Text shown:
* Start *
Each pairwise comparison eats α. A four-cell test (control + three treatments) → three comparisons → Bonferroni-adjusted α' = α/3 ≈ 0.017 per comparison to hold family-wise α at 0.05. Required n per cell grows accordingly (roughly 30–40% more). Many A/B platforms run multi-arm tests without correcting; their stated α is then optimistic.

What the p-value actually means

P-value

P(observed Δ or more extreme | H₀ is true)

Decision rule

If p < α → reject H₀ → declare lift significant.

Common trap

p = 0.03 does not mean "3% chance the result is wrong" — it means the data would be that extreme (or more) under no effect.

Takeaway A test is a bet against two kinds of mistakes. α and power are linked algebraically to n, σ, and the MDE you want to detect — there is no free lunch. Pick four of the five and the fifth is determined.

Worked example. Suppose your baseline conversion rate is p = 5%, you want to detect a 10% relative lift (so Δ = 0.5% absolute), at α = 0.05 (one-sided) and power = 0.80. With (z_α + z_β)² ≈ 6.18: n ≈ 2 · 6.18 · 0.05·0.95 / (0.005)² ≈ 23,500 per cell — call it 50k total. Note n counts users (visitors), not conversions. If your channel delivers ~10k users per week, that's about 5 weeks to reach the planned sample. If that's not feasible, your options are: accept a larger MDE (15% relative lift drops the requirement to ~10k per cell), use CUPED with a good pre-test covariate (ρ=0.5 → ~25% fewer users needed), or — the answer most channels don't want to hear — stop running tests on metrics your traffic can't support and use observational + holdout analysis instead.
* End *
Information supplied:
* Start *
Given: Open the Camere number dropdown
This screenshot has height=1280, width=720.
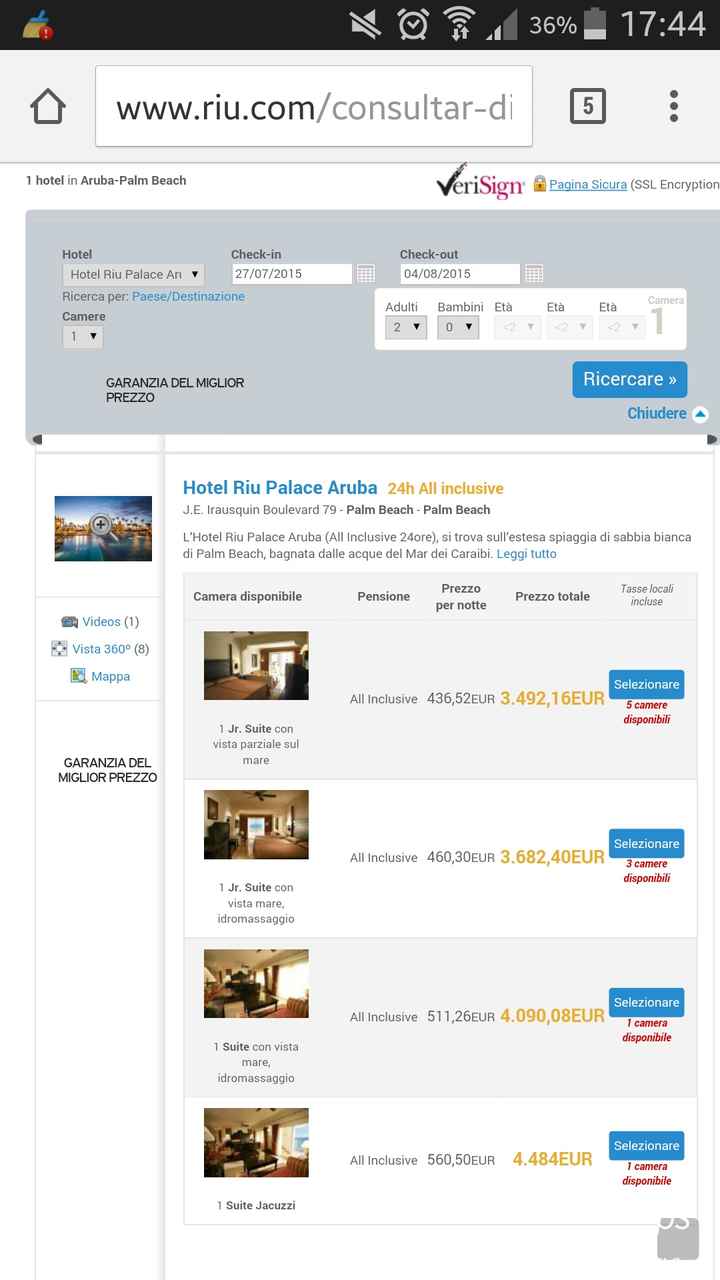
* End *
Brief:
Answer these questions from the A/B testing text:
1. What Bonferroni-adjusted α' per comparison does it give for a four-cell test?
2. What does it say p = 0.03 means?
3. About how many users per cell does the worked example require?
The listing is separate from the A/B testing text.

Response to this exercise:
1. α' = α/3 ≈ 0.017 per comparison.
2. The data would be that extreme (or more) under no effect.
3. About 23,500 per cell.